In the middle of September, duck hunters hardy enough to venture into our marshes and brave gnats, mosquitoes, alligators and other stinging and biting things will get a nine-day teal season.
That’s down from a long run of 16 days to take these first migrants from the north.
It’s a grand time to be sure, and it whets a wild waterfowler’s taste for what’s to come later in the year during the 60-day “big” duck season.
The dates and bag limits for the 2025-26 waterfowl season were set earlier this year.
What happened in early August during the Wildlife and Fisheries Commission meeting will govern how duck hunters spend their time in swamps, marshes and flooded fields for the next five years.
What they decided was the same-old, same-old as duck hunters have had for the last four seasons and this upcoming one — two zones with three “segments” allowed in each zone.
The reason for the “segments” is a change in naming the days open to hunters. For years, we referred to them as “splits,” but that latter name has been moved to identify the days between the “segments.”
So, what we have now are possibly three “segments” and two “splits.”
And note well, this year’s seasons have two segments in each zone, not three.
That said and done, it’s time to move to a more pointed discussion of our duck season, and the frameworks allowed by the U.S. Fish and Wildlife Service to set our zones and segments.
The Mississippi Flyway
The commission’s decision largely was based on this year’s survey of hunters with Harvest Information Program (HIP) permits — a federal requirement for hunting migratory waterfowl and birds — with near 12,000 responding to the state’s more than 30 questions about seasons and hunters’ preferences.
Most said they liked the current setup.
Yet, the USFWS allowed states in the Mississippi Flyway (yes, we’re in that flyway) other options: three zones, two segments; four zones, one segment; and, three zones with up to three segments.
The federal folks also allow the southern states in the Mississippi Flyway to open duck seasons Oct. 1 and run through Jan. 31, as long as states stay within the allowed number of days — 60 days this year.
So, let’s backtrack for a moment to understand the work of Richard Yancey, a dedicated Wildlife and Fisheries waterfowl biologist, who, many years ago, proved to the USFWS that Louisiana not only overwintered Mississippi Flyway ducks, but saw a large number of ducks moving down the Central Flyway into Oklahoma, then eastern Texas.
Yancey’s work, and dogged persistence working with federal waterfowl folks, got Louisiana two zones to hunt, maybe the first state to be allowed to make such a move for its duck hunters.
During those last 70 or so years, which included the beginning, and now annual, Breeding Grounds Survey by U.S. and Canadian teams, we’ve arrived at something called Adaptive Harvest Management, a chart that dictates the number of hunting days allowed in each of the four flyways (Atlantic and Pacific are the other flyways).
That chart has given us another 60-day season for Mississippi Flyway hunters.

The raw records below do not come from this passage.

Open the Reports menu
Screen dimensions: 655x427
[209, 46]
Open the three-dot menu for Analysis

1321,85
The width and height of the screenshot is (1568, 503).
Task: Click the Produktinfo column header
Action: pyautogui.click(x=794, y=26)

All that said, it hardly solves some major problems for Louisiana duck hunters.
Negative tides
Take the guys who hunt the marshes and open water along the lower reaches of the Mississippi River, and most any hunter who hunts tide-affected areas along our coast.
January is infamous for negative tides, periods when tidal movement in the Gulf isn’t strong enough to push water into the marshes — some 20 days in most years when hunters cannot access even marginal hunting spots.
It’s hard to believe hunters taking to the areas around Buras and Venice with the same season dates as hunters in Shreveport, but that’s the way our West Zone is drawn out for Louisiana.
For that reason, it always seemed clear to have three zones, an East, a West and a Coastal, a move that would offer some commonality among hunters working their seasons south of the I10-I12 corridor, or maybe south of U.S. 90.
Or, maybe, just maybe, somebody can come up with the novel idea to push the USFWS to think outside the box — maybe.
Maybe we should begin to ask for four zones with two segments, instead of being pushed into a solid one segment season inside those four zones.
What about East, West, East Coastal and West Coastal?
The big fear, we’re told, is that the feds don’t want all us “southern” hunters to be able to go back and forth among the zones and increase our number of “hunting days.”
Pssst! U.S. Fish and Wildlife Service, most hunters don’t have the luxury, nor the means, to hunt many more than 60 days, and most hunts are taken with guides who are fixed in one location and certainly within a single zone.
Most landowners don’t have the ability to own vast acreage over more than one zone to either lease duck-hunting property or hunt it with family and friends.
During the next four years, we can ask for such an outlandish move — maybe.
Furthermore, talking about ducks, we haven’t broached the subject of a season for black-bellied whistling ducks or those flooded ag fields in the Midwest holding ducks and keeping them from moving south.